Tea for the Tillerman Part 2

Last week I took you part of the way through the process of building a new tiller. So I’ll continue.

Now we remove all the clamps and hopefully the packaging tape will have prevented the tiller from sticking to the jig. So far, so good.

Power Tapering

The next stage is to plane off excess resin, square up the piece and sand off any residue (or should I say resin-due) on the face veneers. The new tiller is then tapered by power planer. I usually do about four passes each side with the planer set at just under a millimetre starting at the handle end and planing longer passes each time so the handle end gets 3 mm off, the stock none.

The tiller is now almost ready for packing and shipping. All that remains is to bevel the four corners, again progressively so that the stock remains square and that’s it. I was once severely reprimanded by a customer for doing too much of the shaping – “I was really looking forward to that!” he said mournfully. Chastened I have left them alone since. Of course if it’s a boat built by us there’s a fair bit more work in rounding off the end, hand planing, spokeshaving, sanding and coating but for the kits, that’s it.

Nearly Ready for Crating Up

Subtle and tricky to get it right, but a well shaped laminated tiller makes a strong statement about the character of the boat.

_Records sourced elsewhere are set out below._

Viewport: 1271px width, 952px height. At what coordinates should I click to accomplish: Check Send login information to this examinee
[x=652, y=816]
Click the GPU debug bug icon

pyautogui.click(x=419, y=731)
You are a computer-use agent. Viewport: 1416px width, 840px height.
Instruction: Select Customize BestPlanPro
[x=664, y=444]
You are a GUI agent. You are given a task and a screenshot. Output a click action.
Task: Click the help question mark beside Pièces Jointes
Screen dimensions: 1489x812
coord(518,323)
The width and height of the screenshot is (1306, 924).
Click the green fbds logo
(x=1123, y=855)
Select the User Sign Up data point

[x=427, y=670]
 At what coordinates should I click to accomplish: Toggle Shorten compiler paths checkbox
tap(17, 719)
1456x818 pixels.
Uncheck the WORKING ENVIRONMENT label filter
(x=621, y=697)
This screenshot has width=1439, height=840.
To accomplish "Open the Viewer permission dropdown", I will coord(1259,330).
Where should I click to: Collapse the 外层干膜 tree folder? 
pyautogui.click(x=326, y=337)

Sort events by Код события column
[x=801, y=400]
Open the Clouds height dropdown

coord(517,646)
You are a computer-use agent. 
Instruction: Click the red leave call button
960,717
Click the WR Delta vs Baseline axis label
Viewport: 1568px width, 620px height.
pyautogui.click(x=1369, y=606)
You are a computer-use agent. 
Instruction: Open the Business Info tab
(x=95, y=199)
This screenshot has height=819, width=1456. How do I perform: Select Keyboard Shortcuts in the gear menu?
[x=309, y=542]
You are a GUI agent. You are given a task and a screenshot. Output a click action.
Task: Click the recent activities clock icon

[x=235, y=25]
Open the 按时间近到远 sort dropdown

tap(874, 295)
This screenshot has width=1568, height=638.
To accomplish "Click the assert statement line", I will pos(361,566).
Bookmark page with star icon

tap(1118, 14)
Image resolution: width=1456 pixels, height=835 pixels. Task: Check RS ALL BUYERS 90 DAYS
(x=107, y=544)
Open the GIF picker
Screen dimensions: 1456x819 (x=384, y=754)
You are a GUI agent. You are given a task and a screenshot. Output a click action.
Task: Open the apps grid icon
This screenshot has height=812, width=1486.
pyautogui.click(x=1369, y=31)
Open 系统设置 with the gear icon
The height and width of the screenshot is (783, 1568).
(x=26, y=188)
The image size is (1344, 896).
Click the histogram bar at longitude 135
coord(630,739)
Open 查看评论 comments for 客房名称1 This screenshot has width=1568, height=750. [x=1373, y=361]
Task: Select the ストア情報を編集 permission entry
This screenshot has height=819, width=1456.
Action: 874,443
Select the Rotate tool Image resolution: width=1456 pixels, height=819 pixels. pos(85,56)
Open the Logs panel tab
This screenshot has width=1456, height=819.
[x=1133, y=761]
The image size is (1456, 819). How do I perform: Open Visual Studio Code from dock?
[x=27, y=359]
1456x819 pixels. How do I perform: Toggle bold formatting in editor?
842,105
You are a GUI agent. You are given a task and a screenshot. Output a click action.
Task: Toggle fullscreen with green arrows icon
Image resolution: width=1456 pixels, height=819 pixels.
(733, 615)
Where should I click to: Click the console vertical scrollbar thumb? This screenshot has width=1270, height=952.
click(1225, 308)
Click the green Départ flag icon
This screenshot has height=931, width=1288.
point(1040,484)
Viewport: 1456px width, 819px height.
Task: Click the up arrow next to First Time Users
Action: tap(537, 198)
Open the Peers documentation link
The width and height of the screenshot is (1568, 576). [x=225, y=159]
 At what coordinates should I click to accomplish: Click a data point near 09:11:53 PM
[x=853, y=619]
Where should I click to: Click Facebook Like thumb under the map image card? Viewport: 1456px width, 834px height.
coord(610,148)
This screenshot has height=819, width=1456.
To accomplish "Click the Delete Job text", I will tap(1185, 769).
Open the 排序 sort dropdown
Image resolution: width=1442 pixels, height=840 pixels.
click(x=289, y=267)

Broken down to its component parts, the job isn’t beyond most builders but the jig itself has to be strong enough to withstand the stresses and to be shaped in such a way that the boat can be comfortably steered sitting down or standing up. In the case of our Secret 20 model, it is also long enough for the single-hander to reach all the sail control ropes at the stern or cabin bulkhead – vitally important for the safety of ship and crew. With a fast, nimble yacht like Secret good control is essential and while the boats are renowned for their perfect balance, their response to the smallest of tiller movements requires the very best in cockpit ergonomics.

So, the tiller is now safely tucked up in a nice warm crate and off over the seas to distant shores. In the years to come it’s pleasing to speculate on the tiller’s paramount duty as it guides the little ship on her many voyages. Where will she roam? Across the English Channel in a blustery Force 5? Racing hard in the East Coast regattas? Trailered over to the Med for a balmy summer season exploring the Adriatic? You never know where a good tiller will guide you but most importantly, after a long day at the helm, is a good strong single blend Ceylon tea  . . .  . or perhaps a tot or two of rum.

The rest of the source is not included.